—Crafton Student turned Yale Student
Kaylia Carroll grew up with parents who struggled with substance abuse and housing instability, which led to her experiencing homelessness. After connecting with YouthHope, a local non-profit organization the supports homeless youth, Kaylia was able to enroll at a local continuation high school and receive a diploma. She continued her education at Crafton Hills College.

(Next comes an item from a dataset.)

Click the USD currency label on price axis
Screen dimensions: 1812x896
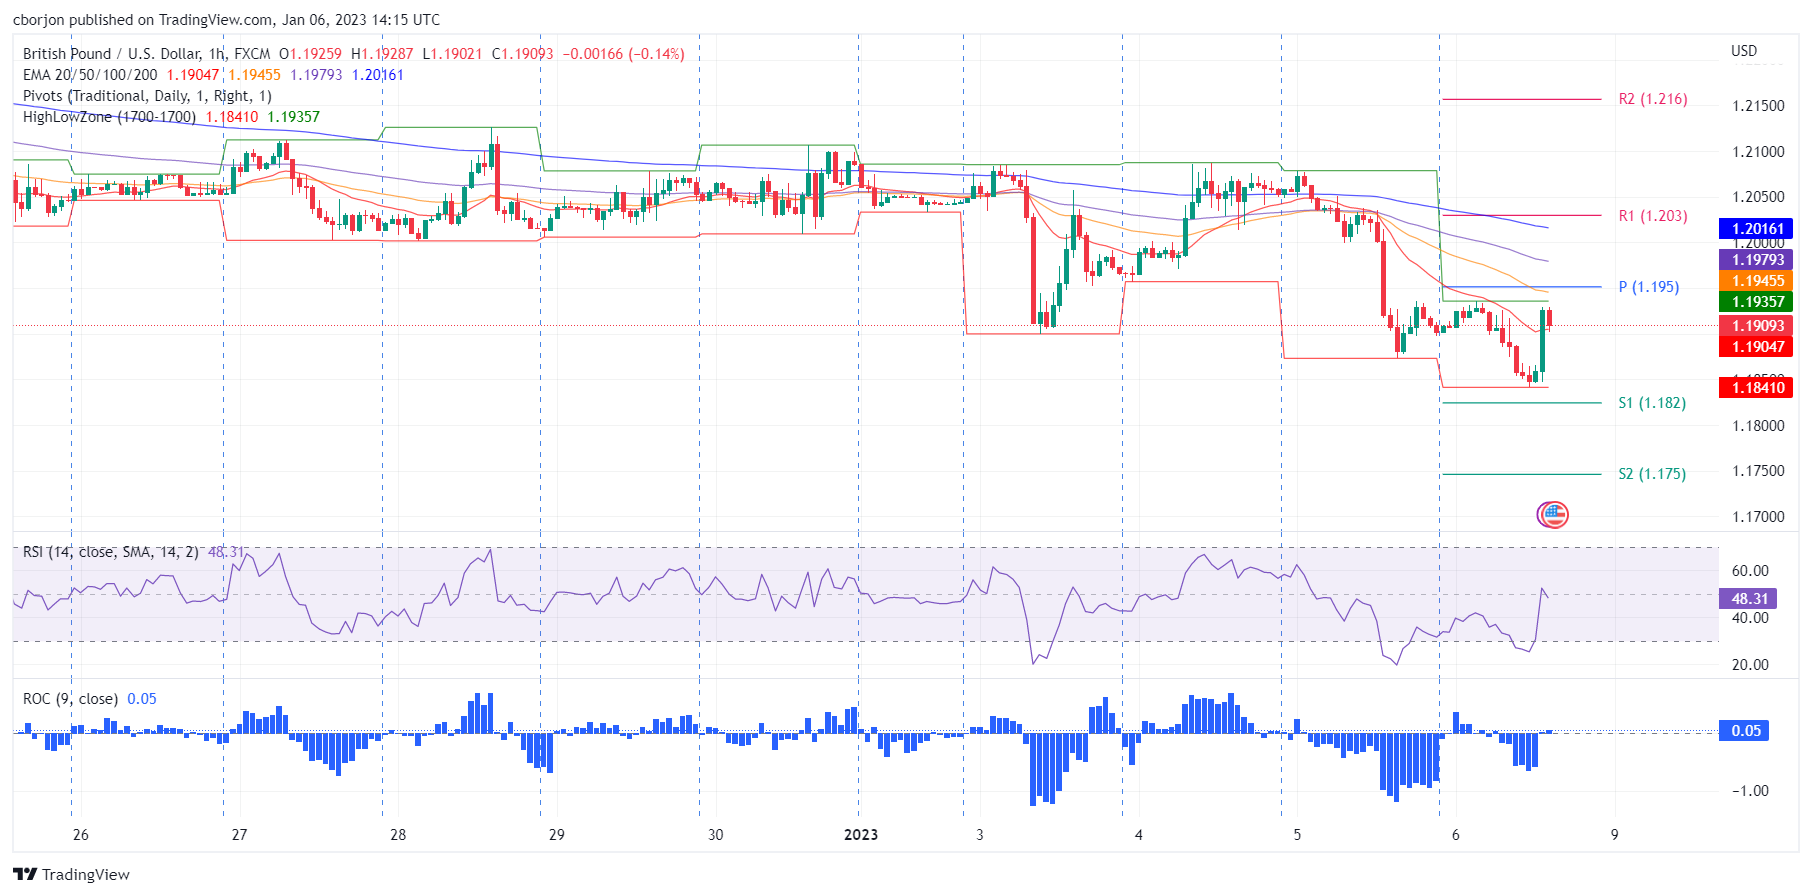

Among her early classes was a philosophy class that she loved, and which started her thinking critically about issues she herself had faced and wanted to advocate for: unhoused populations, LGBTQ populations, and those who use substances.
After successful completing about half of the credits required for graduation at Crafton, Kaylia connected with the College Honors Institute. Her first Honors class was Biological Anthropology. Talking to career counselors and spending time in the Honors lounge helped her to forge a path to accomplish her next steps in her educational journey. In her last two semesters at Crafton, she completed all the requirements for the Honors program, graduating with a 3.7 GPA.
Kaylia was accepted by UC Berkeley for transfer, where she initially majored in philosophy but then changed her major to anthropology. While there, she worked in a lab apprenticeship and got involved in the community, volunteering in several local organizations, particularly those focused on “harm reduction” (a range of public health policies and actions designed to lessen the negative social and/or physical consequences associated with substance use). She wrote a paper on how media portrays the unhoused community and how these portrayals influence policies that are harmful to unhoused individuals, which influenced her desire to go into public health.
Kaylia is now in her second year in the Master of Public Health program at Yale University. Her focus is in the Social and Behavioral Sciences with a concentration in US Health Justice. She is currently working on research into the intersection of the unhoused, those who participate in sex work, LGBTQ, and substance user populations. She plans to return to the Bay Area in California, where she would like to be involved in public health research.